Chi è più predisposto?
«L’identità è fatta di come ti senti – prosegue Elisabetta Borgia – e di come ti vedono gli altri. Tra allievi e junior il cambiamento fisico e della figura di riferimento comporta una maggiore vulnerabilità. Specialmente per le personalità perfezioniste, che hanno difficoltà a regolare le emozioni ed hanno paura di una valutazione negativa dalle figure più prossime. L’allenatore diventa spesso il confessore, il cui detto è percepito come sacro senza bisogno di essere giustificato né spiegato. Per questo motivo è fondamentale che queste figure facciano particolare attenzione alle indicazioni e richieste che fanno agli atleti.
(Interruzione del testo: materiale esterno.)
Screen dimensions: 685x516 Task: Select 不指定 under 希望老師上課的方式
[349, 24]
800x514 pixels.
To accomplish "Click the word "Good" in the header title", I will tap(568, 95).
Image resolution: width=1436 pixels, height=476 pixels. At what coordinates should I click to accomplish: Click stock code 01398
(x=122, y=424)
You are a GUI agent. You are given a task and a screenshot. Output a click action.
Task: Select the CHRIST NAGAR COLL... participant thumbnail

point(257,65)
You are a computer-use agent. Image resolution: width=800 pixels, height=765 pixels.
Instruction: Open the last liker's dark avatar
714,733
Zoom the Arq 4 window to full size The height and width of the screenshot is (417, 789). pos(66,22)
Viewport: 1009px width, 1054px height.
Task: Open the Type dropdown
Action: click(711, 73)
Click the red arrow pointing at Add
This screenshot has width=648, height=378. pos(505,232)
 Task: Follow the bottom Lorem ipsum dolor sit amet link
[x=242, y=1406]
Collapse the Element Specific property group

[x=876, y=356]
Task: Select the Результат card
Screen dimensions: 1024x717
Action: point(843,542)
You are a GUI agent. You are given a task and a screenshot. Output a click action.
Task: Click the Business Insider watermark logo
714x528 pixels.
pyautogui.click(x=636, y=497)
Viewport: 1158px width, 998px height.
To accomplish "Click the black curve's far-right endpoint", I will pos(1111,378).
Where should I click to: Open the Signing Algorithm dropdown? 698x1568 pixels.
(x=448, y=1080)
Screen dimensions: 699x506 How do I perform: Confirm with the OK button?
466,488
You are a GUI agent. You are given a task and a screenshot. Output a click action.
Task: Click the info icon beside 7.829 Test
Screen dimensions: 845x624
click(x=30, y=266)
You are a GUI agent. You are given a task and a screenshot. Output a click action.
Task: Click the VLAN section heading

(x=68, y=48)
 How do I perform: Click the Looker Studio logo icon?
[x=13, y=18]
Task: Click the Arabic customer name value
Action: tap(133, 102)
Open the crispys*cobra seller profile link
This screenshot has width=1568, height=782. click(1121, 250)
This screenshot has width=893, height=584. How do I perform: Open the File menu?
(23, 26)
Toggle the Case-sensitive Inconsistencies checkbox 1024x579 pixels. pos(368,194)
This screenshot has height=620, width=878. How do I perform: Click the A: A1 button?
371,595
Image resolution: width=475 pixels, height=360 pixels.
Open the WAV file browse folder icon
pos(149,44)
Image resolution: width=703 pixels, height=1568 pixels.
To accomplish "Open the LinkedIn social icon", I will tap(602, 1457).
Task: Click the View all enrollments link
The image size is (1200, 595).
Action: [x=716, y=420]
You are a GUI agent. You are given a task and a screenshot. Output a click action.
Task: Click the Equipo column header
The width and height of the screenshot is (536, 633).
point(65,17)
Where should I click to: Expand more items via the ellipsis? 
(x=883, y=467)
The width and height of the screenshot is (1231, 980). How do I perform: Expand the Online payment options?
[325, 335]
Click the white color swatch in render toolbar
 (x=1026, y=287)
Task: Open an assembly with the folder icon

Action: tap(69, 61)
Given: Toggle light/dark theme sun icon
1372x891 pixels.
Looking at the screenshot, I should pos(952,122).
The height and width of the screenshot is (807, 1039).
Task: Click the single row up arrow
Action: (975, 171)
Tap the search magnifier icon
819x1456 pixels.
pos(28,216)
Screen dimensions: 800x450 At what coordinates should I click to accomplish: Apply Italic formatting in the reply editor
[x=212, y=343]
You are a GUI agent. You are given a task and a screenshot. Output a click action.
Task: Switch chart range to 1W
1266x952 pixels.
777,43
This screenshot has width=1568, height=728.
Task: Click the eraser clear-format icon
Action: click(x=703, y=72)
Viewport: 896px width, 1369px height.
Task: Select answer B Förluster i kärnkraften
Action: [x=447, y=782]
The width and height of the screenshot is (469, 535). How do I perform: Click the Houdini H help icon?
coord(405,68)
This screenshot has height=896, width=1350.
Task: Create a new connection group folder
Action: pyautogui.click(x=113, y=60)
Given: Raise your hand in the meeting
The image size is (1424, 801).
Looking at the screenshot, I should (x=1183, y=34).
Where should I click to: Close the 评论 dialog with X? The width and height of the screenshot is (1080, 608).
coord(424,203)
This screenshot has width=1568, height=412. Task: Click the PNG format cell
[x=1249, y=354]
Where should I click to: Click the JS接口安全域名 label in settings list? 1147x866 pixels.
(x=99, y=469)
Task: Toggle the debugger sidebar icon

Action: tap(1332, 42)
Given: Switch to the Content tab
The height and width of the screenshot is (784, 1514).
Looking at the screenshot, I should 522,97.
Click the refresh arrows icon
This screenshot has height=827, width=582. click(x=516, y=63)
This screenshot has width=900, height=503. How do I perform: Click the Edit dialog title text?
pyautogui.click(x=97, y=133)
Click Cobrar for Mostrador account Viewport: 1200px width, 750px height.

Pretendere che si pesino tutte le mattine di fronte a loro è una pratica a suo modo violenta, che può facilmente creare un’ossessione nel giovane atleta».
I fattori scatenanti
«Aspettative sempre più alte che, quando diventano irrealizzabili – spiega la psicologa – fomentano il senso di colpa, l’ansia e la delusione. Spesso i corridori perdono il controllo della situazione così finiscono per alternare periodi di anoressia e bulimia ad altri di binge eating. Non sopportano più la pressione e si sfondano della “qualunque” a tavola. Oppure non soddisfatti dalla gara, fanno ulteriori tagli alla dieta o aumentano il carico di lavoro nel disperato tentativo di perdere quel peso a cui imputano i loro insuccessi».
Come intervenire?
«Bisogna combattere l’ignoranza – ribadisce Elisabetta Borgia – il giovane ciclista è come un pesciolino in un acquario. Perché cresca bene e in salute, bisogna curare l’acqua, ovvero quello che è l’ambiente, sensibilizzando le figure a lui più prossime. Quando i sintomi si manifestano è già tardi e l’intervento non è semplice. E’ fondamentale la collaborazione di più figure professionali specifiche, che creano un’equipe multidisciplinare lavorando sul sistema di riferimento dell’atleta, per trasmettere un messaggio univoco e poter capire cosa c’è dietro al malessere che causa il disturbo. Io punto al modello DBT le cui pratiche sono basate sul mindful eating, letteralmente mangiare con consapevolezza. Questa pratica è come un allenamento, può essere adottata da chiunque, senza che presenti effettivamente un disturbo. Ed insegna ad assaporare ed apprezzare il pasto nel momento in cui si mangia, per ripristinare il corretto rapporto col cibo».